Compared to what? The common mistake is to compare the computer to other computers. The proper method is to compare the computer to the required task. I can say that my smart watch has more computing power than the engine control module in my car. But does that prove my car won't work?

I use dirt-simple MCUs (microcontrollers) in many of my designs and products. These are inexpensive, to be sure, but also consume far less electrical current than the much faster processors I could use if I wanted. Right-sizing components is part of control system design. The testament to how carefully the computing load on the AGC was planned is the series of 120x program alarms that indicated that even a marginal increase in computing requirements (i.e., the rendezvous radar) would overload the system.

Again, most of the "computer people" you meet online have zero understanding of control theory and little if any understanding of real-time embedded systems. I've explained the control laws involved and how little computing power they required. The AGC was an embedded system running a discrete and deterministic software load with predictable, simulatable, and measurable performance requirements. It's not a web server or a smart phone running heaven-knows-what job mix. This is why I tend to hire crusty old game programmers for my embedded systems software. These are the guys who know how to shoehorn functionality into a deterministic hardware environment.

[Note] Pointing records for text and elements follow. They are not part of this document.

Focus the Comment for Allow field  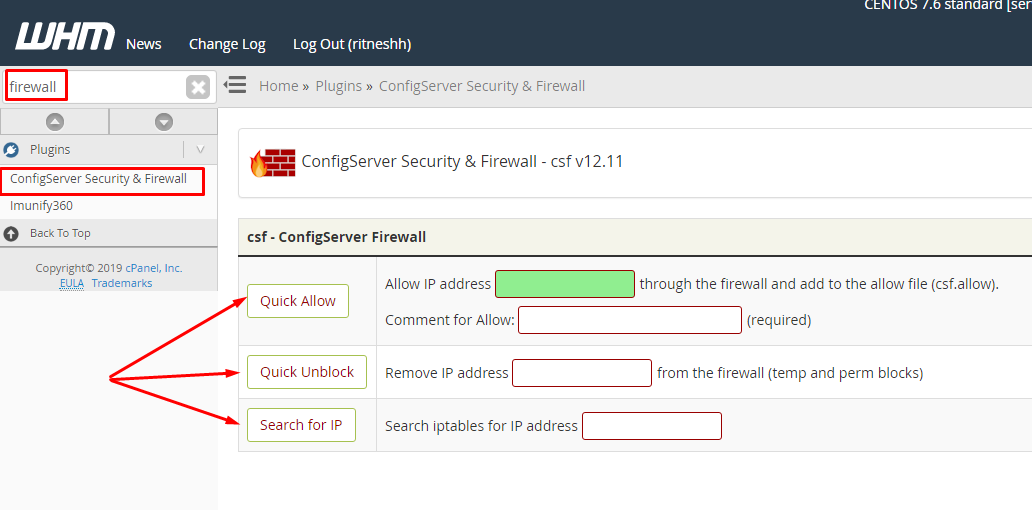point(629,320)
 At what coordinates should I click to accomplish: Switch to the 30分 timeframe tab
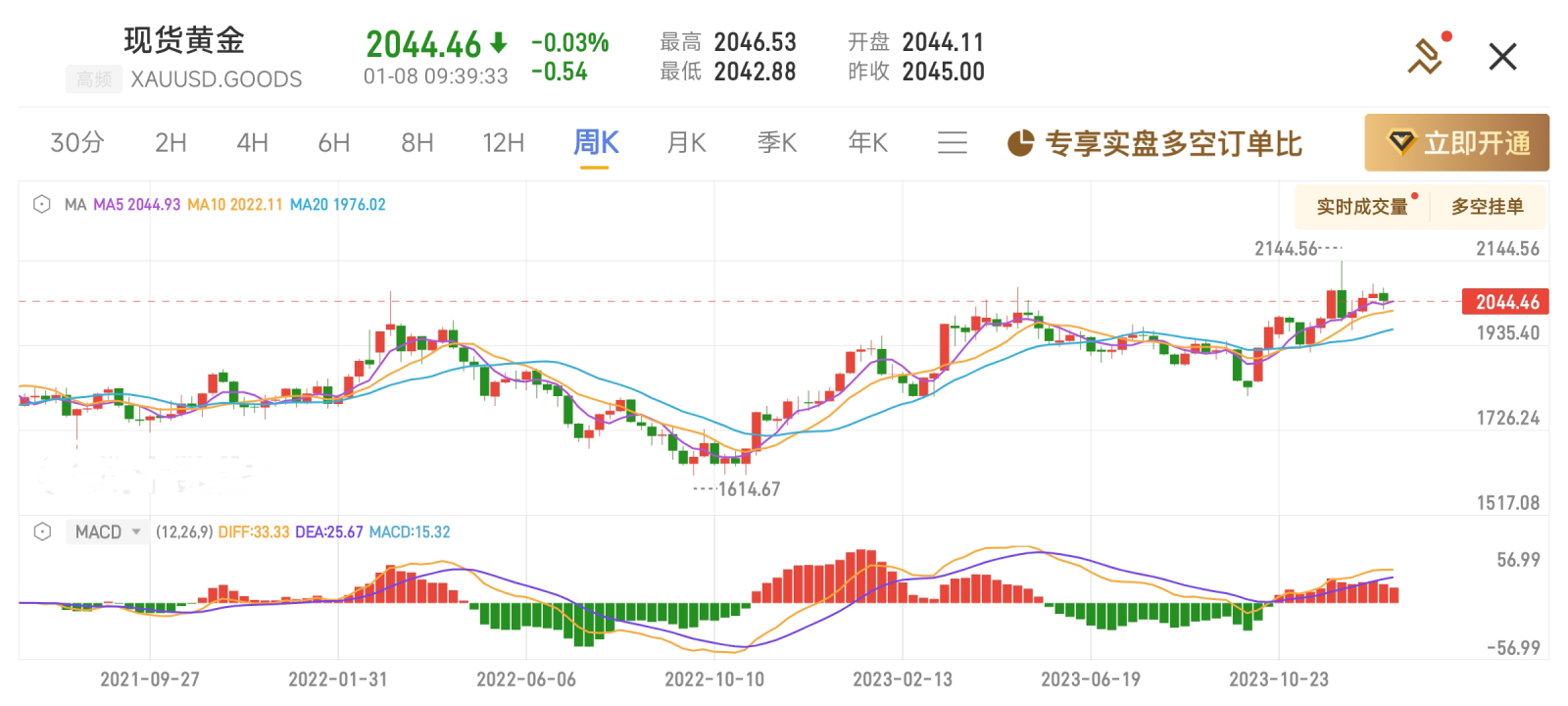[77, 143]
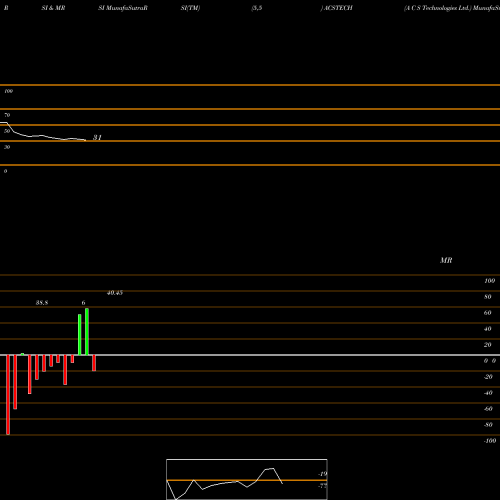Click the tallest green MR bar
The height and width of the screenshot is (500, 500).
click(x=87, y=332)
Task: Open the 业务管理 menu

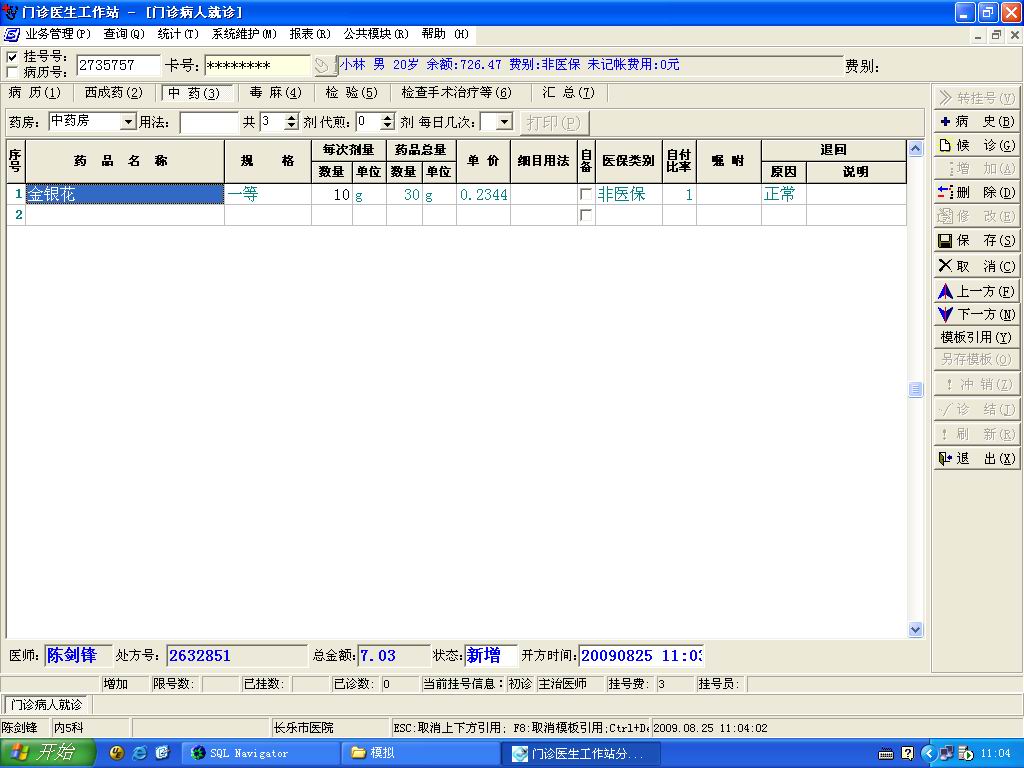Action: pos(57,34)
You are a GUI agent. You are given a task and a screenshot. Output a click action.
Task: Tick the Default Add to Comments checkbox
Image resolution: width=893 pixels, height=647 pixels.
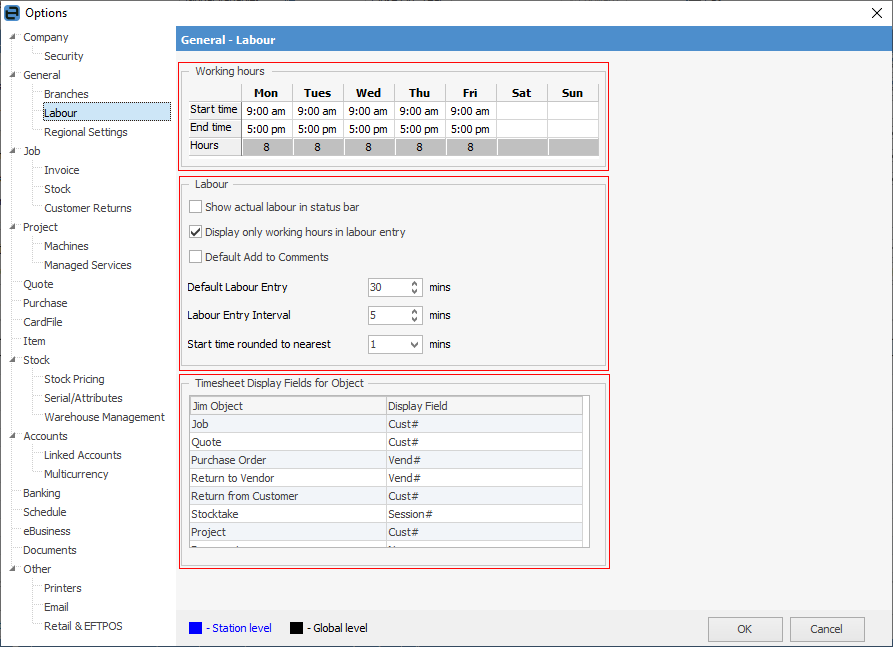pos(196,257)
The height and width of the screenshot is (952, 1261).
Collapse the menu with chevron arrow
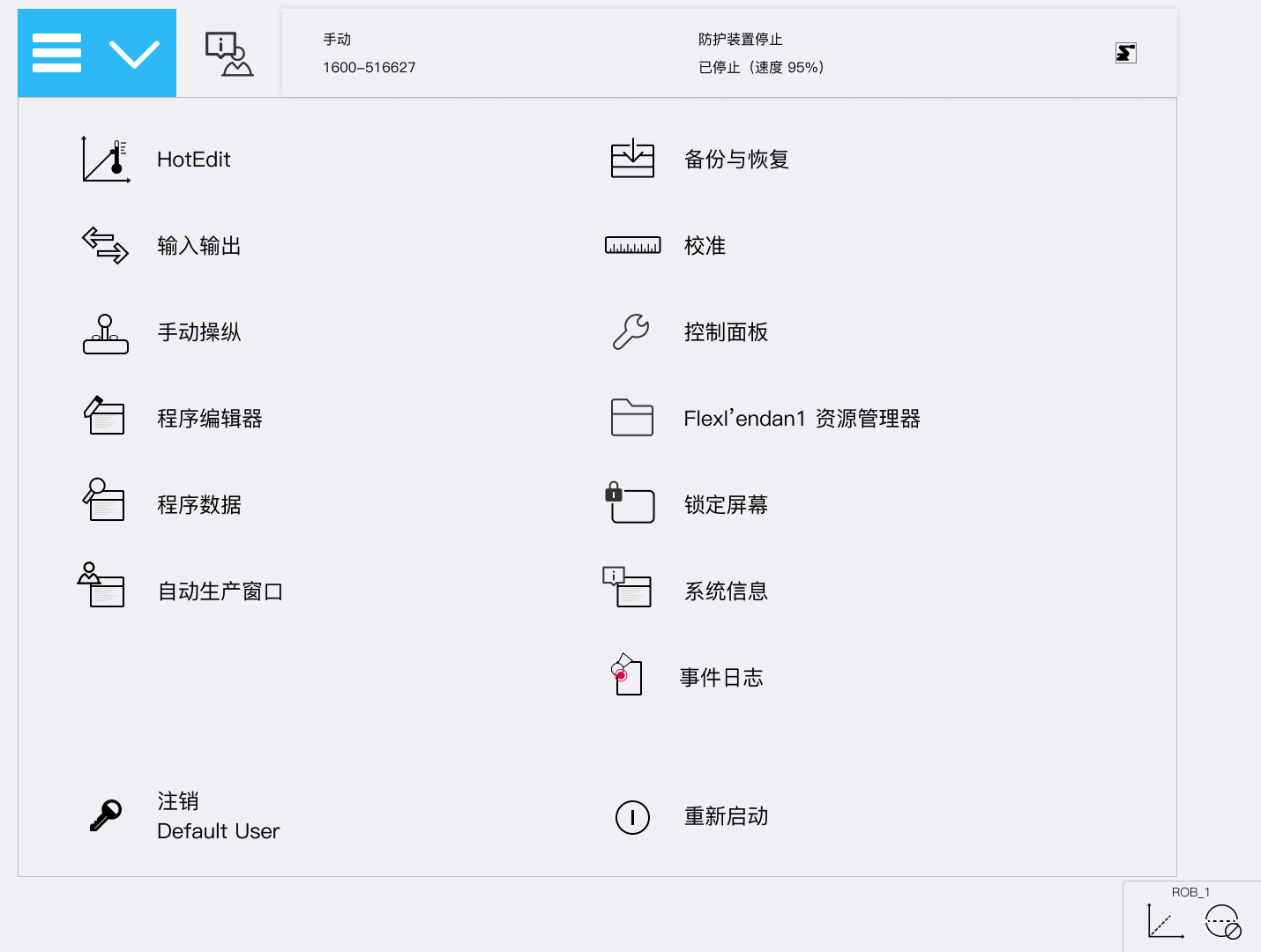pos(134,54)
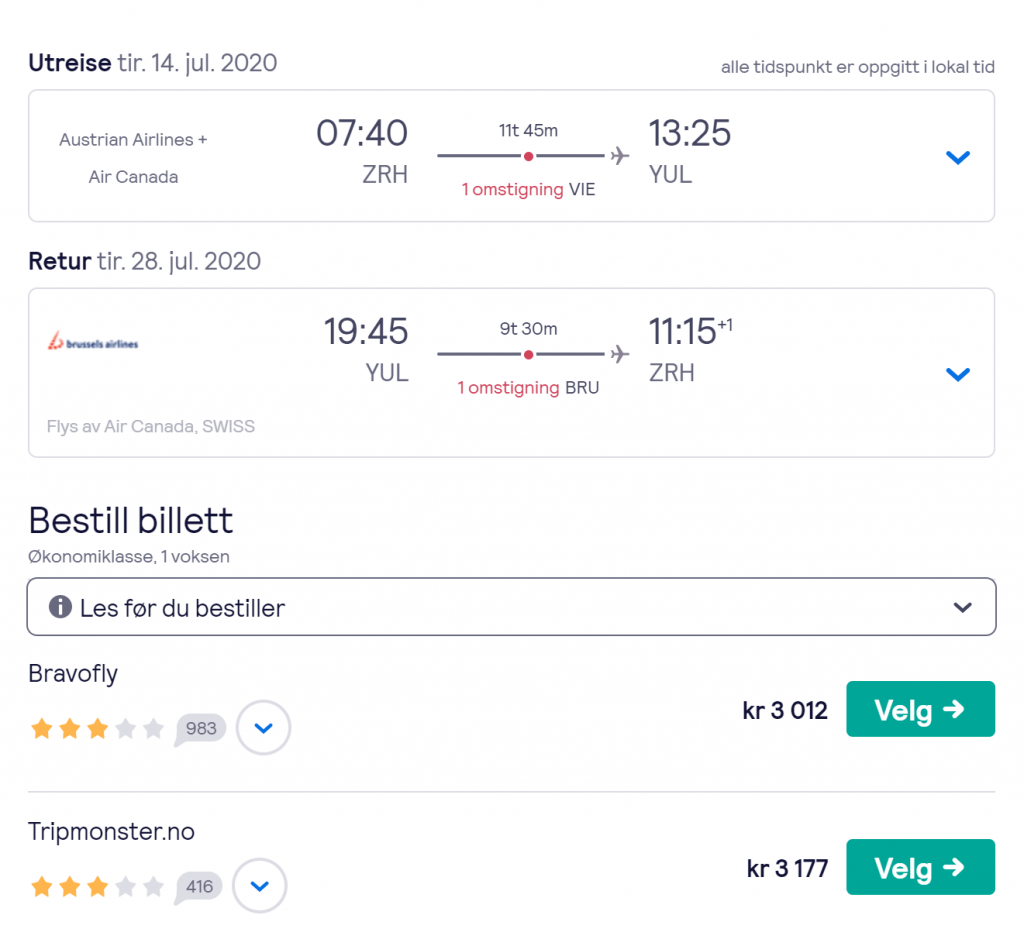Expand Tripmonster.no details round chevron button
Viewport: 1024px width, 946px height.
click(260, 886)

Also, the AGC was not a general-purpose computer. It was a computer created for the specific task of spacecraft guidance and control. As such it had things like counter interrupts and shift memories that you don't find on general processors. There was a lot of bolt-on hardware that offloaded the tasks that we would these days implement in software on a general MCU. Unless your guy has really done a deep dive into the AGC architecture, I wouldn't consider him an expert.